Aim of the exercise:
Reproduce, please, only the lines from the first line below to the line containing "Click the question", inclusive.

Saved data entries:
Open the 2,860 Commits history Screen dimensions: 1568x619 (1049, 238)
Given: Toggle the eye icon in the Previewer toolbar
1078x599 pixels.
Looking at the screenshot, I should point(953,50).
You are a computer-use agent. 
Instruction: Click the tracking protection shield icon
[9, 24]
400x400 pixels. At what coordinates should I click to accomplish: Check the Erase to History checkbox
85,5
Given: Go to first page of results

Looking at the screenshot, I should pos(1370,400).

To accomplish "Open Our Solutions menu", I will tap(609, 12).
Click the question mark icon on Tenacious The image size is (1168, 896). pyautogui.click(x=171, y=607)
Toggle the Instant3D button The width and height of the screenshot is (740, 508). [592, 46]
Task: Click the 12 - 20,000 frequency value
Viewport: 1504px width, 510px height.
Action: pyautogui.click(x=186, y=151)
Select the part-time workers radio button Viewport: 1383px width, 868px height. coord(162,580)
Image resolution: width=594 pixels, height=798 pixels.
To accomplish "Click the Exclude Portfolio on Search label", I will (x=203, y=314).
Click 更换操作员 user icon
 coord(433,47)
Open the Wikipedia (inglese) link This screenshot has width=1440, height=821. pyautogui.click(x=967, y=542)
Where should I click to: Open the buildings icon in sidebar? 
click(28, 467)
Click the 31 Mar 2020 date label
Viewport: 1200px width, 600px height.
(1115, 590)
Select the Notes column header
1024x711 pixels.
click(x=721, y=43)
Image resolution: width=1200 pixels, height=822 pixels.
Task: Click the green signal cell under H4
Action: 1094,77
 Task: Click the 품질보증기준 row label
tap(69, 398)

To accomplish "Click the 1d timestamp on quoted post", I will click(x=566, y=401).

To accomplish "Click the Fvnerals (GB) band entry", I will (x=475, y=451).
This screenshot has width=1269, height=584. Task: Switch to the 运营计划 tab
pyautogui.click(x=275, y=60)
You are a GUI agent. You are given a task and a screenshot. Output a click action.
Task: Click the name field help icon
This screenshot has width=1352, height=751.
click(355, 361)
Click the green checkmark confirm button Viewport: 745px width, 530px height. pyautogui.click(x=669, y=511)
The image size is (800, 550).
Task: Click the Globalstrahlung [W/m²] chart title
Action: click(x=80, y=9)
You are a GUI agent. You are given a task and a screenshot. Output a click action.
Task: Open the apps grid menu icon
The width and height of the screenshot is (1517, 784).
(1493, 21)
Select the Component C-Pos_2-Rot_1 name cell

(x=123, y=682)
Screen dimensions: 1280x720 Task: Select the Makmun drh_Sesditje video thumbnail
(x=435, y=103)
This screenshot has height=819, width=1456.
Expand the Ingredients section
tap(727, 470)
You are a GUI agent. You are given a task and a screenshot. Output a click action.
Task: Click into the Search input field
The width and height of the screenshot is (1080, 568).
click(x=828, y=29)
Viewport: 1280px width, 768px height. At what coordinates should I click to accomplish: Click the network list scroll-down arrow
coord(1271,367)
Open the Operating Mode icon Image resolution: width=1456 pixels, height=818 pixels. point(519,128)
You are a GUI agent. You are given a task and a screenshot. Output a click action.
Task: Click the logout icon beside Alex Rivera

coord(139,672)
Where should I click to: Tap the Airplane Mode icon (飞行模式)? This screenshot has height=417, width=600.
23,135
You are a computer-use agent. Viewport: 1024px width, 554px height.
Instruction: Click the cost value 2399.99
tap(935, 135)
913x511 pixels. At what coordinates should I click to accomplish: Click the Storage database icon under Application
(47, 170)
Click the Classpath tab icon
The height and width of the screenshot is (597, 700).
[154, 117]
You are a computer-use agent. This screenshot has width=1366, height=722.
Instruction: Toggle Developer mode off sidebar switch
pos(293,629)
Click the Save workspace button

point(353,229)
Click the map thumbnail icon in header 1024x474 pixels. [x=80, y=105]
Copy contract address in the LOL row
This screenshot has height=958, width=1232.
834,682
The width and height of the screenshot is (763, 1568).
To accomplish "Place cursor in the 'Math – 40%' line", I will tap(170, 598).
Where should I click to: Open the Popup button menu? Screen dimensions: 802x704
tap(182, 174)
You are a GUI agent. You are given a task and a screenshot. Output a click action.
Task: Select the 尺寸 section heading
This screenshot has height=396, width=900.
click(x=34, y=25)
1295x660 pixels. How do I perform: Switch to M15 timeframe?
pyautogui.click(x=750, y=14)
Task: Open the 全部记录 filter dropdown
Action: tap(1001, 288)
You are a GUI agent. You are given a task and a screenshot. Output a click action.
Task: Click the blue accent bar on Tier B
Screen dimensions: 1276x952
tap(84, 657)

Answer to this problem:
Open the 2,860 Commits history Screen dimensions: 1568x619 (1049, 238)
Given: Toggle the eye icon in the Previewer toolbar
1078x599 pixels.
Looking at the screenshot, I should point(953,50).
You are a computer-use agent. 
Instruction: Click the tracking protection shield icon
[9, 24]
400x400 pixels. At what coordinates should I click to accomplish: Check the Erase to History checkbox
85,5
Given: Go to first page of results

Looking at the screenshot, I should pos(1370,400).

To accomplish "Open Our Solutions menu", I will tap(609, 12).
Click the question mark icon on Tenacious The image size is (1168, 896). pyautogui.click(x=171, y=607)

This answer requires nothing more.